The new CERN nuclear accelerator is almost ready to turn on. In one year it will produce enough data to fill a 20 km high tall stack of CR-Rs. One CD-R is about 1.2mm thick. That is about 16,666,666.66 CD-Rs (or about 2,519,379.845 DVD-Rs). We’re gonna fuckin’ figure out this universe in no time! Just think about all that data!

I learned here that in 2006 there was enough digital data on the planet to fill 12 separate stacks of novels, each 93 million miles tall (to the Sun), and by 2010 12 stacks from the Sun to Pluto and back.

I can’t find any website where I can convert novels (in bytes) into CD-Rs, so I don’t exactly know how to compare these figures.

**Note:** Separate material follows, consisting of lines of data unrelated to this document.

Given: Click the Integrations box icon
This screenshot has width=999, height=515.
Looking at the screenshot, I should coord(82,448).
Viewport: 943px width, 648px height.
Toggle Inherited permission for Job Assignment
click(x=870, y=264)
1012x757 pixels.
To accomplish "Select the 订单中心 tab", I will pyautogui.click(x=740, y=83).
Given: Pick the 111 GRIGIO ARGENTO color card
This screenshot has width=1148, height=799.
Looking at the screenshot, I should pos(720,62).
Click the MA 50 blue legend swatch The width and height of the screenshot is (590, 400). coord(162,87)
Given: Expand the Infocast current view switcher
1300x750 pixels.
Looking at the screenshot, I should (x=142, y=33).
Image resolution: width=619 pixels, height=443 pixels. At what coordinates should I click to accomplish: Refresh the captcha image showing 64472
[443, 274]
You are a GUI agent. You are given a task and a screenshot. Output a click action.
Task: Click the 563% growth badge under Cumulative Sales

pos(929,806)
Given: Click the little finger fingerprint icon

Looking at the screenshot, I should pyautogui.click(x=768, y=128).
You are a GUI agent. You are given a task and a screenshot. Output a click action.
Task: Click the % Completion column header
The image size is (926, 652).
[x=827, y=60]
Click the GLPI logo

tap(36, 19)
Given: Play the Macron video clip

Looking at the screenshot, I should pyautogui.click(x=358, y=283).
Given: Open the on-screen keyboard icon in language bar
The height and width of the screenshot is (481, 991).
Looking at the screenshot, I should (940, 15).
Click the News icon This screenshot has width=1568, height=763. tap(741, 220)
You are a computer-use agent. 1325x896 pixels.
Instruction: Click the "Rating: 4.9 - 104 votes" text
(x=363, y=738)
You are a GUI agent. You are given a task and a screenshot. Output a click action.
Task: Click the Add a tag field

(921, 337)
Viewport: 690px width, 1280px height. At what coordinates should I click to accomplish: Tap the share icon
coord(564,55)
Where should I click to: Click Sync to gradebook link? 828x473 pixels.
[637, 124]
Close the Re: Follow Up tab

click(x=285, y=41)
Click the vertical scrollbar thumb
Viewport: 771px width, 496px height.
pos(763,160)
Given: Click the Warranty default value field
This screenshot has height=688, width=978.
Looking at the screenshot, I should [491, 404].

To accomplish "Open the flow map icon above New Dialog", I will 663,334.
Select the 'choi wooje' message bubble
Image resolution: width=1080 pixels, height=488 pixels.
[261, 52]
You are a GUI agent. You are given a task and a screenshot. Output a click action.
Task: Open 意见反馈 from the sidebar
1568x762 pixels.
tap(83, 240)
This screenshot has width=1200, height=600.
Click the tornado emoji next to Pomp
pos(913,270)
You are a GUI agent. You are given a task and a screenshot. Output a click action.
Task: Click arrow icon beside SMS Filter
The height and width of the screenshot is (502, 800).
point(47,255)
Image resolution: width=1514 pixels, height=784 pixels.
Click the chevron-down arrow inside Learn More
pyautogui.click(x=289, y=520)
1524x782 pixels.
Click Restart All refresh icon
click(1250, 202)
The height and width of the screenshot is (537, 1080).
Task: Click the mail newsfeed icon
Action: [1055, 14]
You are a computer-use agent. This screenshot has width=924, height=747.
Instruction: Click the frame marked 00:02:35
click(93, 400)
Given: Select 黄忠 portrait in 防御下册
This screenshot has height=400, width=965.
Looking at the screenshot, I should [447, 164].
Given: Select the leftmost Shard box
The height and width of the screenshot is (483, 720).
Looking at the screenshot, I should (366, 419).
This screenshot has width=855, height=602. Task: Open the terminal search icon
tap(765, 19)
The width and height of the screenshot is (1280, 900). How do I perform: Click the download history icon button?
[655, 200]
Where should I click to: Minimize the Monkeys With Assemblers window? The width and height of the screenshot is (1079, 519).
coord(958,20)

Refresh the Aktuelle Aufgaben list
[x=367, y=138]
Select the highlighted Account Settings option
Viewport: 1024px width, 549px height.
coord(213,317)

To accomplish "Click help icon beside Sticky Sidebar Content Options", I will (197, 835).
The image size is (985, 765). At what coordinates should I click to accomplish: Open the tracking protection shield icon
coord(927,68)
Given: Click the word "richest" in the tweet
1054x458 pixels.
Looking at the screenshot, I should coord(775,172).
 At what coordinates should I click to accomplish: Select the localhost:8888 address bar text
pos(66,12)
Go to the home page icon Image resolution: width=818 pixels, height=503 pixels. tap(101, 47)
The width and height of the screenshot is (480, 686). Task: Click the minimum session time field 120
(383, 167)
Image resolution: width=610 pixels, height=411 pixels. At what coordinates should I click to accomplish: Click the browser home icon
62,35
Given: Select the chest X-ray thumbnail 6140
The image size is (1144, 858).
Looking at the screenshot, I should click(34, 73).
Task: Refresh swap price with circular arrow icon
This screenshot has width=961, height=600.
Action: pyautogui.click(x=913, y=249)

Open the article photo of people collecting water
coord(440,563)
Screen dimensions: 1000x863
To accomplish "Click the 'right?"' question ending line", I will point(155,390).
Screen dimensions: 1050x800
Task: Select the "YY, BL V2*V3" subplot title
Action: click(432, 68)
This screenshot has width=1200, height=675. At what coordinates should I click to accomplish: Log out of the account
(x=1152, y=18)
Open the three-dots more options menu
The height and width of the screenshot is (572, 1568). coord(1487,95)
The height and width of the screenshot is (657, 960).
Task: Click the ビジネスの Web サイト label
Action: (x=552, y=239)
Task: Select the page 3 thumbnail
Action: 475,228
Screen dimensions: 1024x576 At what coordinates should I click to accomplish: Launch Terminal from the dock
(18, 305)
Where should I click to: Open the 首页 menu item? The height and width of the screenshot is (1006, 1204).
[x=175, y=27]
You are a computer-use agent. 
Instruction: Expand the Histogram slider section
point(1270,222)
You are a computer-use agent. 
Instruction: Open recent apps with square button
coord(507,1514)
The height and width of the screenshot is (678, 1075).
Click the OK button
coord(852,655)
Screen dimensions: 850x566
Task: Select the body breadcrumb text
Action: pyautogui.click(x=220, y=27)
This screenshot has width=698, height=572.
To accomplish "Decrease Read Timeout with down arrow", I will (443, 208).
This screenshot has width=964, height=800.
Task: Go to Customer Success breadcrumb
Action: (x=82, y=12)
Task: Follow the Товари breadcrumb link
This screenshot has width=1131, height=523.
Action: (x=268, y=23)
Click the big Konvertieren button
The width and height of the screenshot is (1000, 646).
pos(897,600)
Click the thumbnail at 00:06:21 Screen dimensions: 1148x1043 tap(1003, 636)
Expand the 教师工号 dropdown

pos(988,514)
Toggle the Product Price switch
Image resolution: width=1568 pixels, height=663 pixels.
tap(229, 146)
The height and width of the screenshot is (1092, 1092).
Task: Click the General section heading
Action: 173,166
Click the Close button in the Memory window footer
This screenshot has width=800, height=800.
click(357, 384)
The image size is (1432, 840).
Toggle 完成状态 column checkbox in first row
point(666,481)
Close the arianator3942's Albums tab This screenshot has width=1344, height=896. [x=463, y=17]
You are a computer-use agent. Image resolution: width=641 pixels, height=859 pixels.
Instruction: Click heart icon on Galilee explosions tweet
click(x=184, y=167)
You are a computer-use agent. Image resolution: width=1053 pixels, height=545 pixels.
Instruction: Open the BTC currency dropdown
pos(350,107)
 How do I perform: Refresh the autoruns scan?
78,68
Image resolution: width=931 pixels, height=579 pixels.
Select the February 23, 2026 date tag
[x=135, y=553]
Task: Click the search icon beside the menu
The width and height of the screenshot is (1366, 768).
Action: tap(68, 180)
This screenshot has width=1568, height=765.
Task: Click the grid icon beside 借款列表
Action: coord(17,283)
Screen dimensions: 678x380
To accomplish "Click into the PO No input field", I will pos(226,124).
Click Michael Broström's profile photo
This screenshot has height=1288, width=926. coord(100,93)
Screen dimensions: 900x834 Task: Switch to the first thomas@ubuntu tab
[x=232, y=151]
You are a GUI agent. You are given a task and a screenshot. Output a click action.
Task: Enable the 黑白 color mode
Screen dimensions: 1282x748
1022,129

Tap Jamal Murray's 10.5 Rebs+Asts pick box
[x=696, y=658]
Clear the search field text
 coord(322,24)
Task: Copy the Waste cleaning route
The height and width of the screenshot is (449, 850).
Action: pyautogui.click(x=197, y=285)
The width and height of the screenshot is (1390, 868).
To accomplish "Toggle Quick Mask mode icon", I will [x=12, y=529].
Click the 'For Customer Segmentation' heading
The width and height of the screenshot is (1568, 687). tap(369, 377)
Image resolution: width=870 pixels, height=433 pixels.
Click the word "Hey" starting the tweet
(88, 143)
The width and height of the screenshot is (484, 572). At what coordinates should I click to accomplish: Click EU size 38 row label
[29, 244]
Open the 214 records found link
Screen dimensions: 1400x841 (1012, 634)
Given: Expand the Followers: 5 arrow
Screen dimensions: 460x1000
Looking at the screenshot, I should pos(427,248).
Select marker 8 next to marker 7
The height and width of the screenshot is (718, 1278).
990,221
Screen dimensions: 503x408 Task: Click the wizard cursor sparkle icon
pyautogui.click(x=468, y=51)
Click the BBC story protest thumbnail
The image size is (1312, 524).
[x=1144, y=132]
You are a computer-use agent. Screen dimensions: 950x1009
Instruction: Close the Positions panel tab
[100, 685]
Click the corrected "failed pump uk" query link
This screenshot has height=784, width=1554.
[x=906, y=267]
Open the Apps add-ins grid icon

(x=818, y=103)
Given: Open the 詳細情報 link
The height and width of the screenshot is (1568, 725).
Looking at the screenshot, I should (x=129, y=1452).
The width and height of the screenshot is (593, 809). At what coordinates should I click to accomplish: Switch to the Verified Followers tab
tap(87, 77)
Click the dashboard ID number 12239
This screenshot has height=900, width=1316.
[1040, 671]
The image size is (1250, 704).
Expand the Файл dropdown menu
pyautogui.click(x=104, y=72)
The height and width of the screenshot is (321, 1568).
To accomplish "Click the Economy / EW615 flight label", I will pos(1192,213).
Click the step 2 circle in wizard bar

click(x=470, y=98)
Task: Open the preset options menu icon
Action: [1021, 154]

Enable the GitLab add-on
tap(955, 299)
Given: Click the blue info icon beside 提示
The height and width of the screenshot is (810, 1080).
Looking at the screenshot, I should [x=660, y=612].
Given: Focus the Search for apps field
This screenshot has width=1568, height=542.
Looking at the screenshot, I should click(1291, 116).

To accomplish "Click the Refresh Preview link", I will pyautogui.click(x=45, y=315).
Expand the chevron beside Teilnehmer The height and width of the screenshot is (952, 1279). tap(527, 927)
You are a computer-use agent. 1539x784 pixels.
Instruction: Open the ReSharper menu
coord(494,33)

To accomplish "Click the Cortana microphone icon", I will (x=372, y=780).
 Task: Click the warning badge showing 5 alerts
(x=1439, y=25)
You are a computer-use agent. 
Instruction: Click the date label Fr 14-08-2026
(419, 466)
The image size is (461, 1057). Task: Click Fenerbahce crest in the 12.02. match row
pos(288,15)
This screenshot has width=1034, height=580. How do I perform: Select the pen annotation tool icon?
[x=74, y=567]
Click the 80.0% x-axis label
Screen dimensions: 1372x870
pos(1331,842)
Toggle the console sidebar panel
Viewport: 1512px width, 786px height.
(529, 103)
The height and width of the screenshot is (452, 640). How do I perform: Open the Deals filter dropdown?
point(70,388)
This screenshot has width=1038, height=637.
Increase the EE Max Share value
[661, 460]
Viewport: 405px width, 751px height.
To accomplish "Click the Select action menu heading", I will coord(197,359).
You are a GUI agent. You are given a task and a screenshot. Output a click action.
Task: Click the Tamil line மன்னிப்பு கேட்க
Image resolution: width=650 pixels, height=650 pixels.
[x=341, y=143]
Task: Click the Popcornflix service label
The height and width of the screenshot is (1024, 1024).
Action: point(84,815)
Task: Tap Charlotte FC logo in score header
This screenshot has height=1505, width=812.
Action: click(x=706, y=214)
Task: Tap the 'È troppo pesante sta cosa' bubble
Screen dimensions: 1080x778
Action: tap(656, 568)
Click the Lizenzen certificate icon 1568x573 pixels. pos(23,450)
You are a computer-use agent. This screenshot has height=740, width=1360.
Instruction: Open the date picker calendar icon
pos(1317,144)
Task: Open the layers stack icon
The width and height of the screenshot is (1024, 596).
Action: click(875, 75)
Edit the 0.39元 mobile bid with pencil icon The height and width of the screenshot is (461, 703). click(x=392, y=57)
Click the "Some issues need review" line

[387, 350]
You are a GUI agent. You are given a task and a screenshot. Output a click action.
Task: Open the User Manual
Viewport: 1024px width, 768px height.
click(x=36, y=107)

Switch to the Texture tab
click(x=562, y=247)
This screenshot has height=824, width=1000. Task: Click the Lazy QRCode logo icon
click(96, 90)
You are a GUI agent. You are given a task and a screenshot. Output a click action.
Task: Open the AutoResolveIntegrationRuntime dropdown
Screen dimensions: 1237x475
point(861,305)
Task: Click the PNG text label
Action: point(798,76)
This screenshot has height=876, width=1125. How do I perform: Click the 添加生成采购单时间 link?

In this post from 2004, this man says that the Internet has less than half of 460 terabytes.

Unless my calculations are all fucked up, that 16,666,666.67 CD-Rs is about 10,579 terabytes.

That makes the data from one year of CERN use to come out to about 46 internets (2004-internets).

In this post from 2005, the Internet is 5 million terabytes. In this article from sometime in 2008, it says the CEO of Google said that the Internet is 500 million terabytes big.

That comes out to 47,263 years of CERN data.

The bottom line: The Universe better get a whole lot more interesting REALLY fucking fast if it is going to compete with the Internet.